A man calculates his after-tax 401(k) contributions
Photo:

SrdjanPav / Getty Images

Roth IRAs and 401(k)s are both types of retirement accounts that help you build your nest egg. 401(k)s are sponsored by employers while you can open your own Roth IRA. Roth IRAs are funded with money you've already paid tax on or after-tax dollars, which may allow you to make tax-free withdrawals in the future. 401(k)s are typically funded with pre-tax money, but in some cases, you might be able to use after-tax dollars to contribute towards a designated Roth 401(k) or after-tax 401(k). Unlike Roth IRA plans, 401(k)s have large contribution limits, no income restrictions for contributions and may require a minimum distribution from the account.

Key Takeaways

  • Roth IRA and after-tax 401(k) are both funded with money you've already paid tax on which leads to tax-free withdrawals under certain conditions.
  • A Roth IRA can be opened by an individual while your employer has to offer an after-tax 401(k) plan
  • An after-tax 401(k) plan is also called designated Roth 401(k) plan
  • Roth IRAs have smaller annual contribution limits and income eligibility requirements.
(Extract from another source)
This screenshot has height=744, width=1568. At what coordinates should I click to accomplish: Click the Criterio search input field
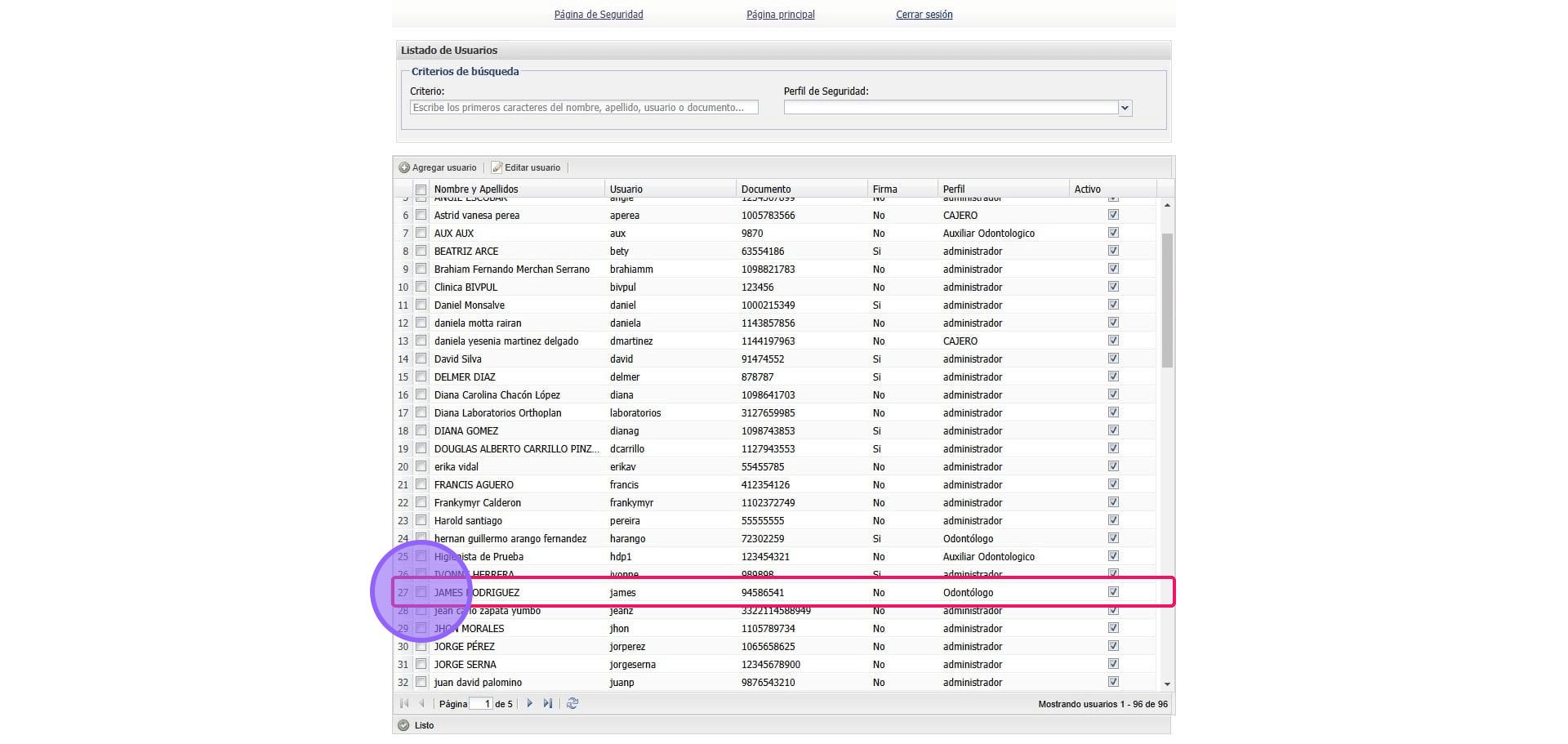[x=584, y=108]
After-tax 401(k) plans have not income restrictions.
  • Roth IRAs require no minimum distributions while after-tax 401(k) plans mandate distributions after age 72 with a few exceptions.

What's the Difference Between Roth IRA and After-Tax 401(k) Contributions?

While both Roth IRA and after-tax 401(k) plan allow you to save for retirement using money you've already paid tax on, there are some key differences.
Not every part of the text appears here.